And love she does - she falls for Ali, a Moroccan worker with a gentle soul and a partial command of the German tongue. Ali is 20 years younger than her, but he falls for her gentle ways. They sleep together on the first night, and despite the hostility of her family, her co-workers and local group, she marries him quickly. They are very happy together, but the anger of all around her wear her down. Finally she goes off on a vacation with Ali, promising him that when they return everything will be better.

An in an amazingly bizarre plot device, things ARE better. Suddenly everyone who was mean to them before finds reasons to be nice - selfish reasons. The grocer wants her money back. Her son wants her to care for the granddaughter. The apartment-mates need help moving equipment. Emmi doesn't care - she's just happy that everybody is being nice again. But Ali is getting frustrated. He gave up his soul to be with Emmi, and while Emmi is regaining her friends again, Ali has nothing. He is still stuck with a foreign tongue, living in a foreign landscape. All he asks for is some cous cous to remind him of hime - and Emmi harsly tells him to get used to German cooking.

So Ali, who is a drifting reed through most of this story, drifts back into his Arab world. He hooks up with a female Arab friend of his who cooks the food he loves and who snuggles with him at night. He plays cards with his Arab buddies while listening to Arab music. Emmi realizes her loss and comes after him. She tells him it's OK if he has other women, other friends. All she wants is his love and his presence, to fight off the loneliness. And Ali admits to her that he loves only her, that he doesn't know how this got so confusing.
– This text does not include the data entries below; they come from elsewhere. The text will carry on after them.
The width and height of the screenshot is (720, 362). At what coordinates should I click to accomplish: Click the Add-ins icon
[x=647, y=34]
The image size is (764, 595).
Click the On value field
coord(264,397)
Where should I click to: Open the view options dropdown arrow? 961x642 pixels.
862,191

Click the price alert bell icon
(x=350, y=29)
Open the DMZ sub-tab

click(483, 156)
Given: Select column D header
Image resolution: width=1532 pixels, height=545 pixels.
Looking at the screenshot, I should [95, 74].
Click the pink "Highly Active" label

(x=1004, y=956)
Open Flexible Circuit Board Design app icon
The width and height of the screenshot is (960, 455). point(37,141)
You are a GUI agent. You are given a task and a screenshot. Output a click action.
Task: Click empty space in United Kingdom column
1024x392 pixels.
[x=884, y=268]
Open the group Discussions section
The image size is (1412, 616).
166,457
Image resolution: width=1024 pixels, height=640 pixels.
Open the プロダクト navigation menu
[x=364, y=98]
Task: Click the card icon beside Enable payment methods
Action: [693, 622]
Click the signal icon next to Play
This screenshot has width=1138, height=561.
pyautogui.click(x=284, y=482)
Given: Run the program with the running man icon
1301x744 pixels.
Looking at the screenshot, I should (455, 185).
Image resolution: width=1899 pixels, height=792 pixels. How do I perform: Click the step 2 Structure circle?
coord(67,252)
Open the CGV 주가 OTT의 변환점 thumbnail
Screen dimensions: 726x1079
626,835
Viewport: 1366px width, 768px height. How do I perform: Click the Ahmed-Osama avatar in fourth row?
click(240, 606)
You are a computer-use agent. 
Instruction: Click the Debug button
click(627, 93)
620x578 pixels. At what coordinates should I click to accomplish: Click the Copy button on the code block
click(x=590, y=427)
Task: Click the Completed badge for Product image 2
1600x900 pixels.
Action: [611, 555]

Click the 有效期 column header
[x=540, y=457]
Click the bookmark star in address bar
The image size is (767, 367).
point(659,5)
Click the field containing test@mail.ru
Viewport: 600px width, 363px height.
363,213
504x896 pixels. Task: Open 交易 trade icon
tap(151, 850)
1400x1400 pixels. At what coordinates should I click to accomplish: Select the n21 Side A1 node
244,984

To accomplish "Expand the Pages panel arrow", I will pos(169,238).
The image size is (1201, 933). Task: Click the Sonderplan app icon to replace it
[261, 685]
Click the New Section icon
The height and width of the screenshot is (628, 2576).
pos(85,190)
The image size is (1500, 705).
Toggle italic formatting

Then Ali collapses with an ulcer, just like Emmi's immigrant husband did. The doctor tells Emmi that he can't help Ali at all - he can only fix him for now, send him off and expect him to return in 6 months with another ulcer. But Emmi promises that she will make this work - she will reduce the stress so Ali is happy.

I really enjoyed this movie, especially in modern day times with all the arguments going on about gay and lesbian marriages. It wasn't that long ago that the color of your skin was enough to bar you from marrying. It's very scary to think that, with so many people hoping someday to find happiness, that we would put barriers in the way of any two human beings who have managed to find it, even if they are years apart in age, or shades apart in color.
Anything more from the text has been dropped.